(Exercise instructions) Render the rows from the start through the line containing "Looking at the screenshot, I should pos(578,192)." as a JSON list of strings, one string per line, omitting blank lines.

[Source data]
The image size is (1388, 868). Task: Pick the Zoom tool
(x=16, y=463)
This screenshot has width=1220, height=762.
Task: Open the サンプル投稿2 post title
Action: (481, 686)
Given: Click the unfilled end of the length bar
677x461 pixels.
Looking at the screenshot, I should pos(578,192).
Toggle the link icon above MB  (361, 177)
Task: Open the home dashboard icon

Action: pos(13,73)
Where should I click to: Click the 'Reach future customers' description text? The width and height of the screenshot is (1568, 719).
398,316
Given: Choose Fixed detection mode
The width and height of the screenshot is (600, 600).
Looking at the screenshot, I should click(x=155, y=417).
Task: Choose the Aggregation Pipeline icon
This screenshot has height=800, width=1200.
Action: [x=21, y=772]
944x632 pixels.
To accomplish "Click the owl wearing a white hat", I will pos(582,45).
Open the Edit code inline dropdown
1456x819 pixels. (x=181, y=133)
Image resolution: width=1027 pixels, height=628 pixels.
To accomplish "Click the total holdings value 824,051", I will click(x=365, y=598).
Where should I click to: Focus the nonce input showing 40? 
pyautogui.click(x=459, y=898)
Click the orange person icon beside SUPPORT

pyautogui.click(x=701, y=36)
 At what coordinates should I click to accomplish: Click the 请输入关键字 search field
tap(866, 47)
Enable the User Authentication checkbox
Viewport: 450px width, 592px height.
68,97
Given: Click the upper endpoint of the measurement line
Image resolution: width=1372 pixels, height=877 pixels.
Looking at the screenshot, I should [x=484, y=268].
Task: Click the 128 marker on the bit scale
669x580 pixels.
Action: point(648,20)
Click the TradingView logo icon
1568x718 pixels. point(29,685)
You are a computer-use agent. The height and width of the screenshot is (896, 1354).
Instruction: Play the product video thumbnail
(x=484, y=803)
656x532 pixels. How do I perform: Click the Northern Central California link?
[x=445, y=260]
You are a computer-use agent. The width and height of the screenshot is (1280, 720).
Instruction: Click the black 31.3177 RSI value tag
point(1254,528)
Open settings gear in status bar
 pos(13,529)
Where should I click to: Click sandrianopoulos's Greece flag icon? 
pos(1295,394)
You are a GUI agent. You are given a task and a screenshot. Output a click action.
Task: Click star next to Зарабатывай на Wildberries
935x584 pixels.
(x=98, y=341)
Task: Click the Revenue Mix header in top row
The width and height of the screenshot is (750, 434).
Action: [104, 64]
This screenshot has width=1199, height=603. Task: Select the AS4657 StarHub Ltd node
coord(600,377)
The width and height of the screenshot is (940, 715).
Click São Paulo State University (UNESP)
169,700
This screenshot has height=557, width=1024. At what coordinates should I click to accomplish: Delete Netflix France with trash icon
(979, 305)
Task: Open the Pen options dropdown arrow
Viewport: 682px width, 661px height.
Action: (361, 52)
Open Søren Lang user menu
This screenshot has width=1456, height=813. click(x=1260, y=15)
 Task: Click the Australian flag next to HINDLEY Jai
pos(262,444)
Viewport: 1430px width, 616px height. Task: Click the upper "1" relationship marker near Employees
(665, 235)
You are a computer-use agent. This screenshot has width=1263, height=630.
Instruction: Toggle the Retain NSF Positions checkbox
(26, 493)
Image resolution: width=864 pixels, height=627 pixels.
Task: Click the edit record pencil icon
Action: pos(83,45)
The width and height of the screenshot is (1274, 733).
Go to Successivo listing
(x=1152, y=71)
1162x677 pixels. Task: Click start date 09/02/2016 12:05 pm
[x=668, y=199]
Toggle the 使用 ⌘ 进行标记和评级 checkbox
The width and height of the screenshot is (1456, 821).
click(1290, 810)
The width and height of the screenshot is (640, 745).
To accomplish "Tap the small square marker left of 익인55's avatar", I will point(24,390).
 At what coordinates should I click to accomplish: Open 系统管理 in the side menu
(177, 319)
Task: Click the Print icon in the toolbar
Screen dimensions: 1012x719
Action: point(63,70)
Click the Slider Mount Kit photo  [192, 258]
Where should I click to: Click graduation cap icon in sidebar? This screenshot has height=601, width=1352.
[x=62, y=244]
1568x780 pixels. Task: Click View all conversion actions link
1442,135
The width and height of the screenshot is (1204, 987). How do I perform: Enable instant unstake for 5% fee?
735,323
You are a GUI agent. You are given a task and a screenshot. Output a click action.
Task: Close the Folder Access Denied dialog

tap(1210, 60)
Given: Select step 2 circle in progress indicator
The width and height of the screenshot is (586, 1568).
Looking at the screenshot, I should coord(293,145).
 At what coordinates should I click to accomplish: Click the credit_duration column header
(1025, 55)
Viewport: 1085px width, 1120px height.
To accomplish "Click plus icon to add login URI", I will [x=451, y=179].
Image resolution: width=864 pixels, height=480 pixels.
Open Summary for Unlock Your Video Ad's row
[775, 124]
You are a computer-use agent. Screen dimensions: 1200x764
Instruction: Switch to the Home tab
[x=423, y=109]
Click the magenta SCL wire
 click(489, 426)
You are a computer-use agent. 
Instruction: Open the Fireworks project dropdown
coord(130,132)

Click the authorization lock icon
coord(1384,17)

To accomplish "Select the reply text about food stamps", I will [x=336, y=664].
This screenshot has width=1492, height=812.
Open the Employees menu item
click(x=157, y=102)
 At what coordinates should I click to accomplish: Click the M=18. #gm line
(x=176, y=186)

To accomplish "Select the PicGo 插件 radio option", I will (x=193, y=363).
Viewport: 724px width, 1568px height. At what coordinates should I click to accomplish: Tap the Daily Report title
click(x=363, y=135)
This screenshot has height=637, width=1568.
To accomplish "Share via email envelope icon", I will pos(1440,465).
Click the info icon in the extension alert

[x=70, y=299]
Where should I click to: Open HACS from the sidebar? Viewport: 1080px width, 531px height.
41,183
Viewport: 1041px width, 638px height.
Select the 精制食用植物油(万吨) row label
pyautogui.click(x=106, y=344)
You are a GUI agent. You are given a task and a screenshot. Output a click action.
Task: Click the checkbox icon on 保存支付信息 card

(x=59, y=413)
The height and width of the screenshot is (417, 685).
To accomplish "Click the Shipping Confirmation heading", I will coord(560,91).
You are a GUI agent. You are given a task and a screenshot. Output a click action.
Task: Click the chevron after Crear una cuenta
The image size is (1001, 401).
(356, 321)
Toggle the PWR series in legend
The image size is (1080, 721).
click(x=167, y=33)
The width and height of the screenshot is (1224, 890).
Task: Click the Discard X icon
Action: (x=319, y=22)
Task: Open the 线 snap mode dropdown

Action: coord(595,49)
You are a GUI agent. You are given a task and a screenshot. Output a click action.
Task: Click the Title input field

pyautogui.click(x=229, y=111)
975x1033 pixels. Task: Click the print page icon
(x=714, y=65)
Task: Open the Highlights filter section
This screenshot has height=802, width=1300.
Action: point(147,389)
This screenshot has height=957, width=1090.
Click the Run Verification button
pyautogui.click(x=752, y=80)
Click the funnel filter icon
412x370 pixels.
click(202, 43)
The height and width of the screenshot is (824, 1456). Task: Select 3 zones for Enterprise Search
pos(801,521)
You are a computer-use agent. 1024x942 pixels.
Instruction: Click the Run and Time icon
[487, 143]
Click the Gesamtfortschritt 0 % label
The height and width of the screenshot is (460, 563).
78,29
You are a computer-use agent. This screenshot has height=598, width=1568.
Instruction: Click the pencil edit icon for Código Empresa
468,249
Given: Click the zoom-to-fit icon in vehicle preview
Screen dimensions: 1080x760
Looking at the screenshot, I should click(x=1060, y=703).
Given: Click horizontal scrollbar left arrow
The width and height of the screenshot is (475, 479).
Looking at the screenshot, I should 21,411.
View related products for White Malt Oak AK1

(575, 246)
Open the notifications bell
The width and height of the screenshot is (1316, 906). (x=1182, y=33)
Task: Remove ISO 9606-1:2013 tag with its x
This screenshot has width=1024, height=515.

(Written response)
[
  "The image size is (1388, 868). Task: Pick the Zoom tool",
  "(x=16, y=463)",
  "This screenshot has width=1220, height=762.",
  "Task: Open the サンプル投稿2 post title",
  "Action: (481, 686)",
  "Given: Click the unfilled end of the length bar",
  "677x461 pixels.",
  "Looking at the screenshot, I should pos(578,192)."
]